Stefano strinse le labbra con una smorfia, perché sentiva la forza crescergli dentro amara e feconda. Non doveva piú credere a nessuna speranza, ma prevenire ogni dolore accettandolo e divorandolo nell’isolamento. Considerarsi sempre in carcere. Abbassò dalla sedia la gamba indolenzita e riprese a camminare, sorridendo di se stesso che aveva dovuto atteggiarsi in quel modo per ridarsi una forza.

L’armadietto di Elena era là. Ecco la sua poca roba riordinata amorosamente su fogli di giornale spiegati. Stefano ricordò la sera in cui aveva detto a Giannino che non si fidava a disfare la valigia, sentendosi di passaggio. Le immagini di Giannino, di Concia e degli altri, l’immagine del mare e delle pareti invisibili, le avrebbe ancora serrate nel cuore e godute in silenzio. Ma Elena non era purtroppo un’immagine, Elena era un corpo: un corpo vivo, quotidiano, insopprimibile, come il suo.

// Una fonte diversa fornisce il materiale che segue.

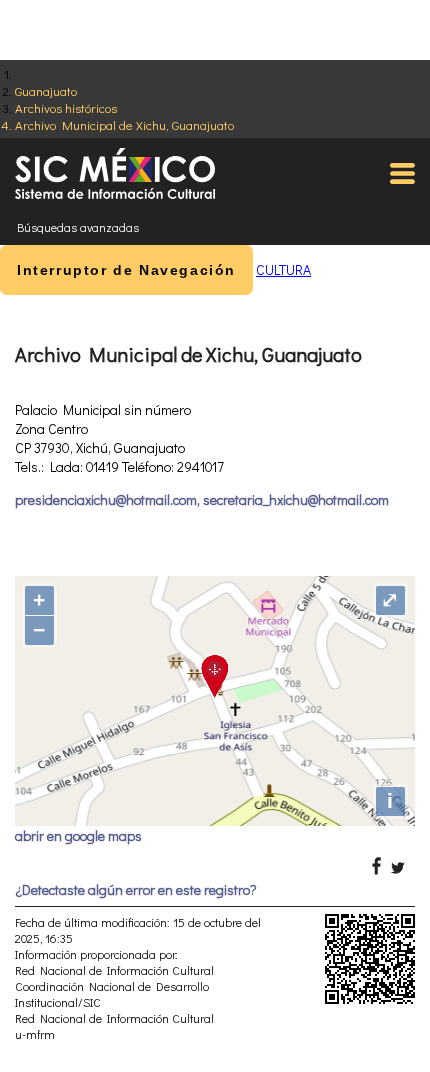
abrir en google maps (78, 835)
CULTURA (283, 269)
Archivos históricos (66, 107)
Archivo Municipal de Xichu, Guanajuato (124, 124)
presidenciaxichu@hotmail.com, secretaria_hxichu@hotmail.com (202, 499)
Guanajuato (46, 90)
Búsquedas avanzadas (78, 227)
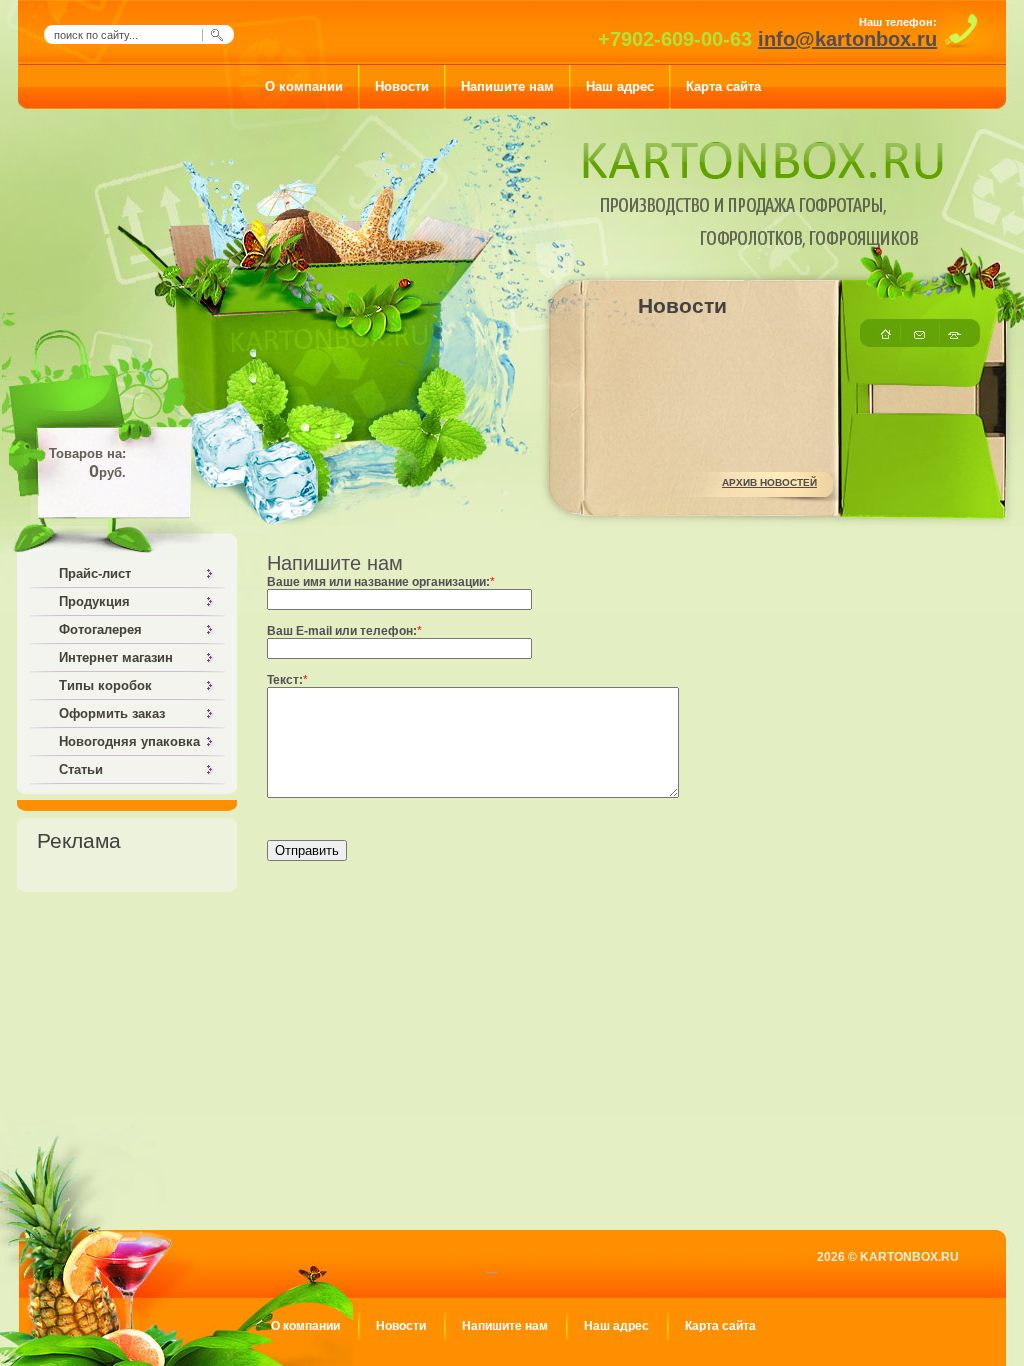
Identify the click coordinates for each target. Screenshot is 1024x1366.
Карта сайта (720, 1326)
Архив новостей (769, 482)
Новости (401, 1326)
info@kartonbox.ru (847, 39)
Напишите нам (505, 1326)
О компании (305, 1326)
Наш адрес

Stefano avrebbe ora dovuto ringraziarla per la gelosa tenerezza di quel pensiero. Ma con Elena Stefano non amava parlare; quella sorda tristezza che nasceva dalla loro intimità gliela faceva odiare e ripensare nei gesti piú sciatti. Se Elena avesse osato un giorno un gesto, una parola, di vero possesso, Stefano l’avrebbe strappata da sé. E anche quel piacere che si rinnovava tra loro al mattino e che Elena mostrava di ritenere futile, pure godendolo come cosa dovuta, lo snervava e incatenava troppo al suo carcere. Bisognava isolarlo e togliergli ogni abbandono.

L’armadietto era bello e sapeva di casa, e Stefano lo carezzò con la mano per sdebitarsi verso Elena, cercando che cosa dirle.